George Hill: “He’s got midget arms! ...”
AP: “You need your feet elevated.”
George Hill: “... so his body don’t go all the way down.”
AP: “And your arms gotta lock.”
George Hill: “What is a standard pushup? In a standard pushup, do they feet be elevated?”
Me: “I mean, I would think think standard is on the ground ...”
GH: “Thank you.”
Me: “... But also …”
AP: “Go ‘head! Finish!”
Me: “But there’s a level of difficulty …
AP: “Thank you!”
Me: “... That comes with putting your feet up.”
GH: “For shorter people!”
AP: “For anyone!”
GH: “No, I’m not rolling, juice!”
Price said he’d been doing pushups with his feet up since he was 15, when his father taught him. It’s never been an issue, until now.

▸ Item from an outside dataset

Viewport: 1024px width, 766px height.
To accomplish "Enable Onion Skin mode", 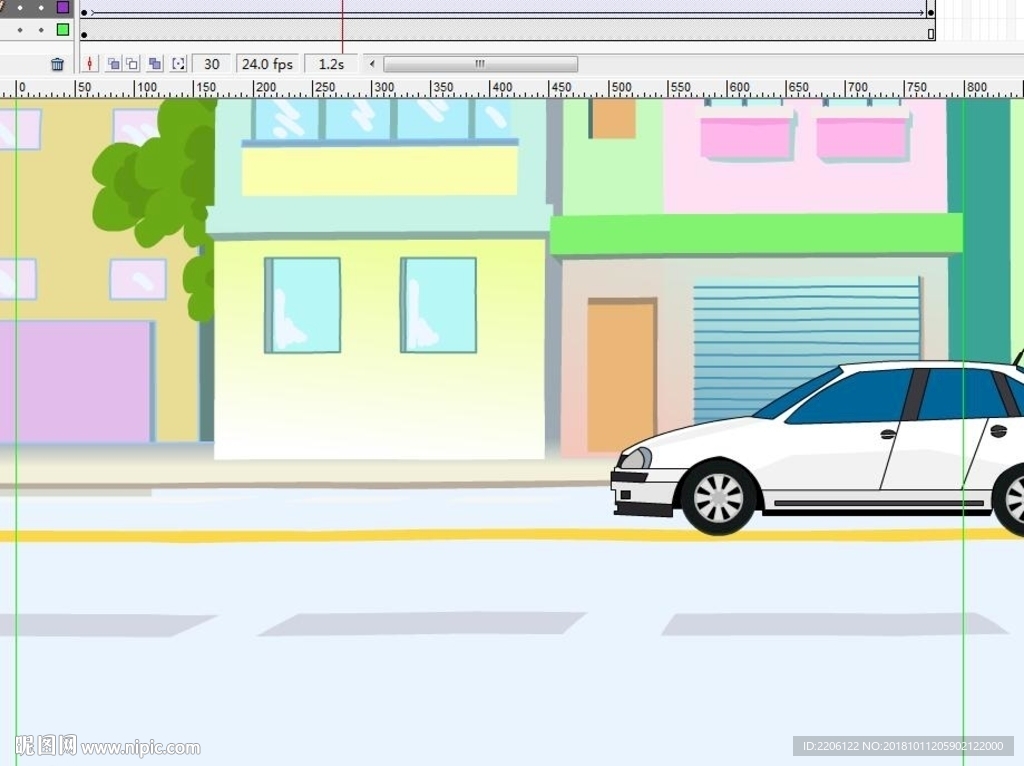I will click(x=113, y=64).
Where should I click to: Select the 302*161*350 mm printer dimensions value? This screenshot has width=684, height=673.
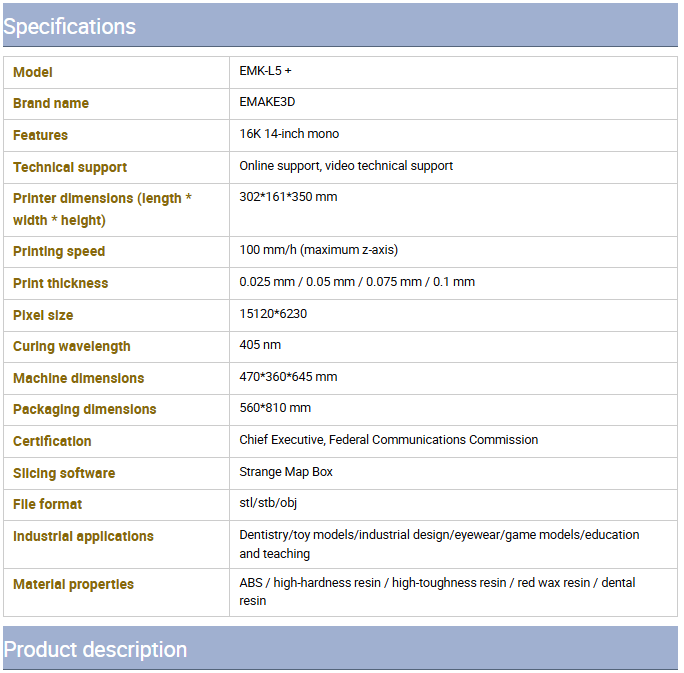tap(288, 197)
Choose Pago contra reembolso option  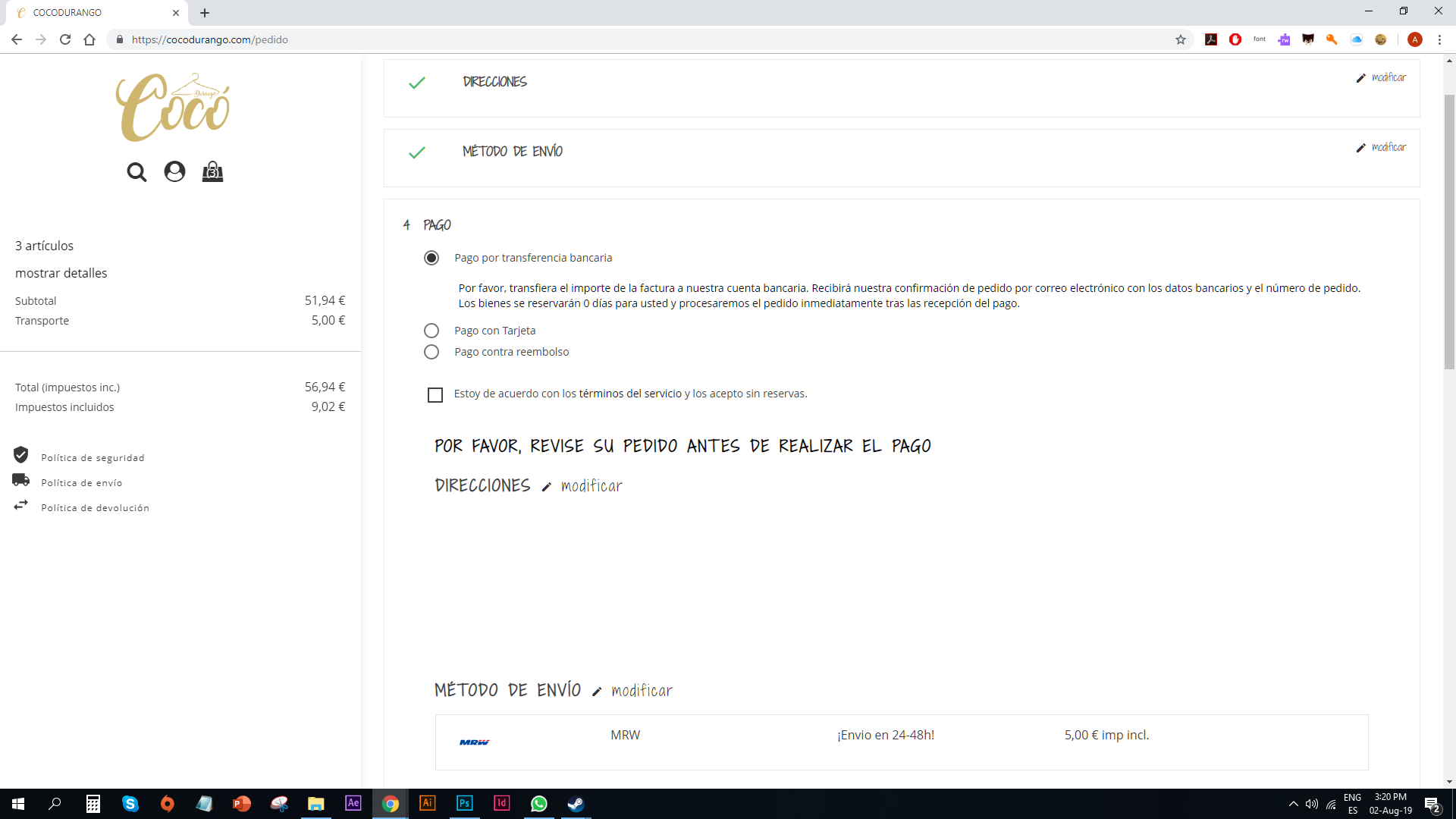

AP: “This is the first time that I’m hearing that. It’s easier to do it regular. It’s always harder to have your feet up. Everybody knows that.”
GH: “Do a handstand!”
AP: “I’ve never lost a pushup battle.”
GH: “Do a handstand and do a pushup then.”
AP: “In the yard, jail yard, they get down in front of each other and they do ‘em face to face. We can do that.”

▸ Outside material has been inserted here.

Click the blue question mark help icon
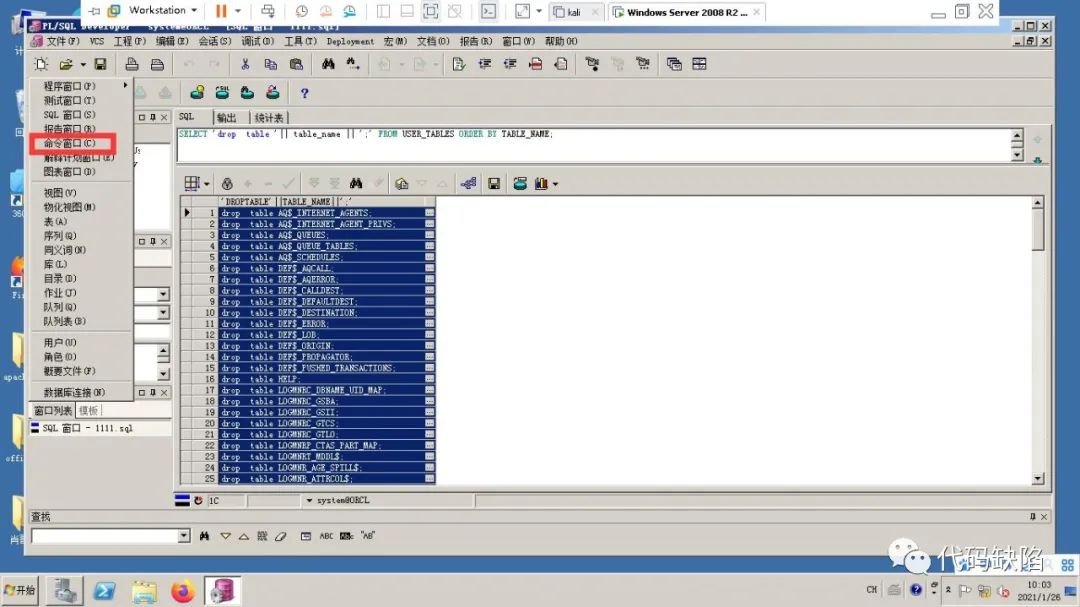 [x=304, y=93]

GH: “You ain’t never been in a jail yard doing competitive pushups man. Get outta here. Do a handstand pushup right now.”
[Hill leaves to get shots up before the game, and Price and change the topic of conversation … until Kyrylo Fesenko walks over.]
KF: “Can you tell us more about the jail yard?”
AP: “You want to know about the jail yard?”
KF: “Well, I overheard you talking about it …”
Me: “You’re getting killed today, man.”
AP: “It’s alright. I know I’m the undisputed champ though.”
KF: “In D.C. you can get killed for that stuff. For that kind of words.”
Louis Amundson: “Hold on, you’re not the champ. You’re claiming you’re the champ.”
AP: “I am. Until I get someone who steps up …”
LA: “There’s not been a challenge though. … You gotta compete to be the champ. You can’t just claim to be the champ.”
AP: “This the champ right here.”
LA: “We can do it sometime.”
AP: “Some time. Oh, OK. Until then I’m the champ.”
KF: “I can do three pull-ups. I’m the pull-up champ.”